Biosimilari: mercato mondiale +20% nel 2013. Il 2% dei biologici

Atteso a 2,5mld di dollari il mercato dei biosimilari (+20%) nel 2013. Biosimilari il 57% degli anticorpi monoclonali e insuline nel 2023. Lo studio Visiongain

Il mercato mondiale dei farmaci biosimilari raggiungerà un valore di 2,44 miliardi di dollari nel 2013, con una crescita di oltre il 20% rispetto all’anno 2012 ed una fetta pari a circa il 2% del mercato complessivo dei farmaci biologici.

La stima è contenuta in un nuovo studio di Visiongain, che prevede, inoltre, una rapida espansione di questi prodotti al 2023, guidata da lanci in tutto il mondo, con un picco in Europa e negli Stati Uniti.

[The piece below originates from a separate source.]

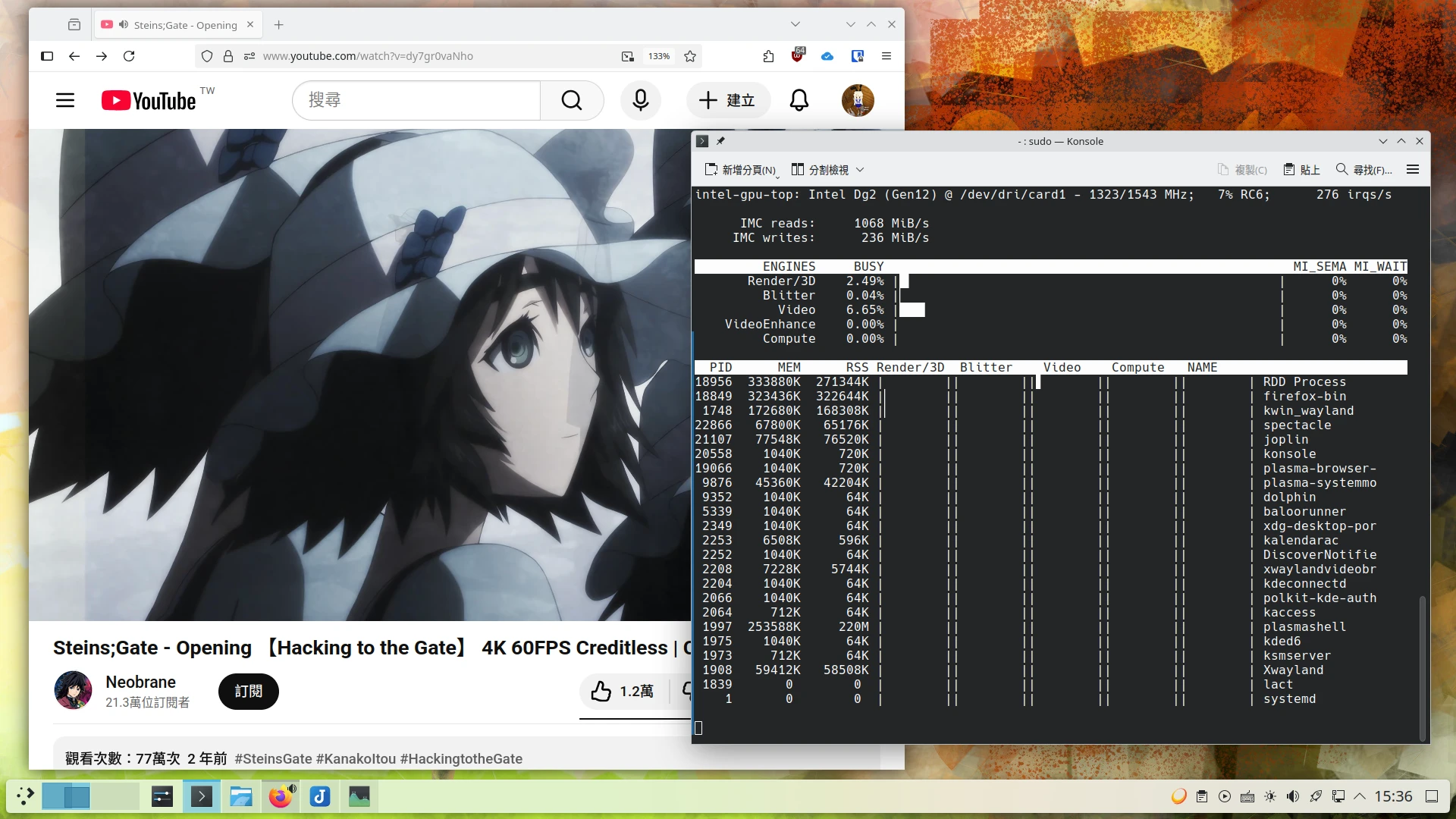
Task: Click the 訂閱 subscribe button
Action: 248,691
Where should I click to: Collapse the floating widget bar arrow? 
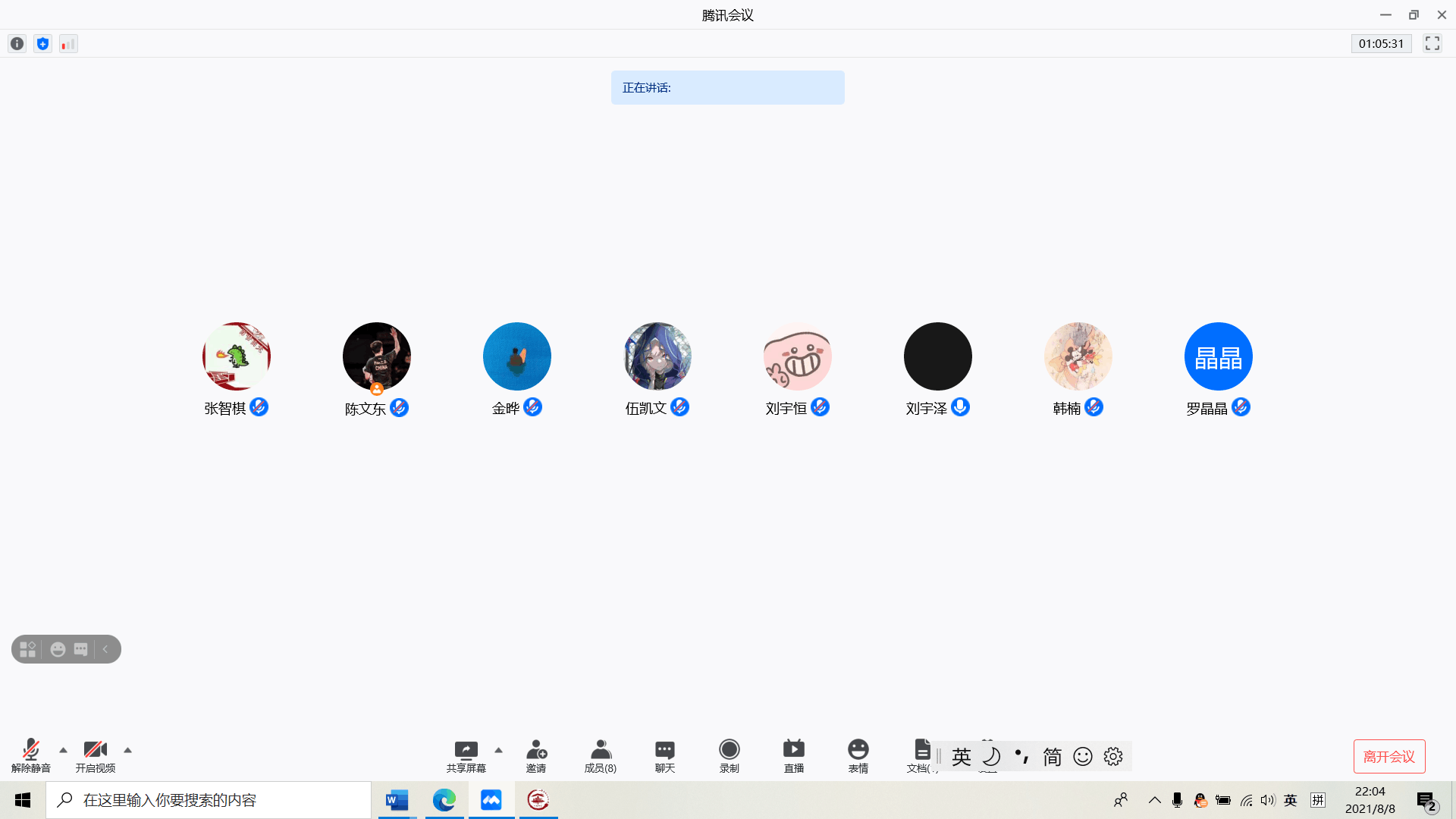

La crescita più rapida sarà quella relativa ad anticorpi monoclonali e insuline biosimilari, che, secondo Visiongain, entro il 2023 rappresenteranno il 57% delle copie dei farmaci biologici.

Già nel 2014  atteso il lancio in Europa di molti biosimilari, come le versioni low cost di Rituxan (rituximab) di Roche – l’anticorpo monoclonale che ha aperto la via alla generazione di anticorpi monoclonali attivi nel trattamento di differenti forme di tumore – e di Herceptin (trastuzumab), sempre a marchio Roche, e di Remicade (infliximab) di Johnson & Johnson-Merck & Co, anti- TNF, impiegato nel trattamento di malattie infiammatorie quali artrite reumatoide, artrite psoriasica, spondilite anchilosante, psoriasi e colite ulcerosa.

Una costante crescita sarà registrata anche per altri segmenti del mercato, come le eritropoietine biosimilari, già disponibili in Europa, Giappone ed in altri mercati sviluppati, ma che finora hanno realizzato ricavi limitati rispetto ai loro farmaci biologici di riferimento. Crescita più lenta è prevista, invece, per il segmento relativo ai biosimilari dell’ormone umano della crescita.

Come evidenziato da Richard Lang, analista del mercato farmaceutico di Visiongain, molte aziende sono interessate a entrare nel mercato dei biosimilari non solo per le ottime proiezioni di un segmento fruttuoso e in crescita, ma anche perché la modalità di lancio di dei biosimilari per molti aspetti è più semplice rispetto allo sviluppo di nuove molecole.

Negli ultimi anni, colossi come Pfizer, Merck & Co. e Boehringer Ingelheim hanno investito in questo settore, che tuttavia non è privo di rischi: “Biologici e biosimilari sono grandi molecole complesse che richiedono un processo di sviluppo e produzione lungo e costoso”, precisa Lang. Non è detto, dunque, che tutti i programmi di sviluppo delle grandi multinazionali avranno successo.